Two posts ago we examined the appropriate response to the law in Psalm 119. An accurate description of this law is demonstrated in Psalm 19:7-8.
7 The law of the Lord is perfect, converting the soul: the testimony of the Lord is sure, making wise the simple.
8 The statutes of the Lord are right, rejoicing the heart: the commandment of the Lord is pure, enlightening the eyes.
Seeing More Clearly
These are some impressive attributes. As discussed before, the law can be considered the whole of scripture and summed up in the Ten Commandments. What's interesting is that we don't always view them this way, and it might be because we often only view the law in its 'works' phase. B.B. Warfield describes the Old Testament in a way that our poor understanding of the law could be considered as well:
“The Old Testament may be likened to a chamber richly furnished but dimly lighted; the introduction of light brings into it nothing which was not in it before; but it brings out into clearer view much of what is in it but was only dimly or even not at all perceived before. The mystery of the Trinity is not revealed in the Old Testament; but the mystery of the Trinity underlies the Old Testament revelation, and here and there almost comes into view. Thus the Old Testament revelation of God is not corrected by the fuller revelation that follows it, but only perfected, extended and enlarged.”
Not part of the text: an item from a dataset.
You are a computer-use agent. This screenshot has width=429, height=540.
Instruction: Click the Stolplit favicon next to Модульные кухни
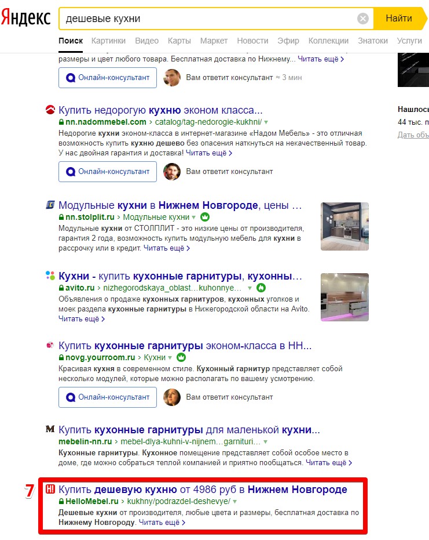tap(50, 205)
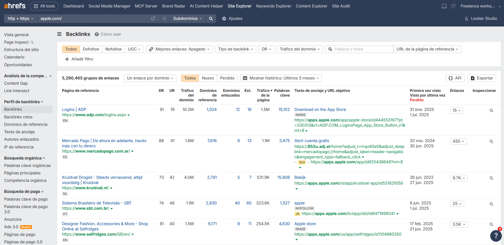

Our New Relation to The Law
The revelation of the Gospel of Christ illumines our understanding of the purpose of the law. Each phase has to do with our relation to the law, but that does not mean the law itself changes. Even as the Law of Works it is still perfect, sure, right, pure, etc. The footnotes of Marrow tackle each phase well:
"The law of the Ten Commandments, being written on Adam’s heart at his creation; while it was not yet either the Law of Works, or the Law of Christ...made man liable to fall away from God, a threat of eternal death in case of disobedience, also had a promise of eternal life annexed to it in case of obedience. In virtue of this, having done his work, he might thereupon plead and demand the reward of eternal life. Thus it became the Law of Works, of which the Ten Commandments were and are still the matter of it. All mankind being ruined by the breach of this law, Jesus Christ obeys and dies in place of the elect, so that they might be saved; those who are united to him by faith are, through his obedience and satisfaction imputed to them, freed from eternal death, and become heirs of everlasting life — so that the Law of Works being fully satisfied, it expires as to them, as it would have done, of course, had Adam not fallen in the time of his trial. However it remains in full force as to unbelievers. But from the moment the Law of Works expires, the natural law of the Ten Commandments (which can never expire or terminate, but is obligatory in all possible states of the creature in earth, heaven, or hell) is issued to believers (who are still liable to infirmities, though not to falling away like Adam) in the channel of the Covenant of Grace: it bears a promise of help to obey (Ezek. 36.27); and it agrees to their state before the Lord, having annexed to it a promise of the tokens of God’s fatherly love for the sake of Christ in case of their obedience; and a threatening of God’s fatherly displeasure in case of their disobedience."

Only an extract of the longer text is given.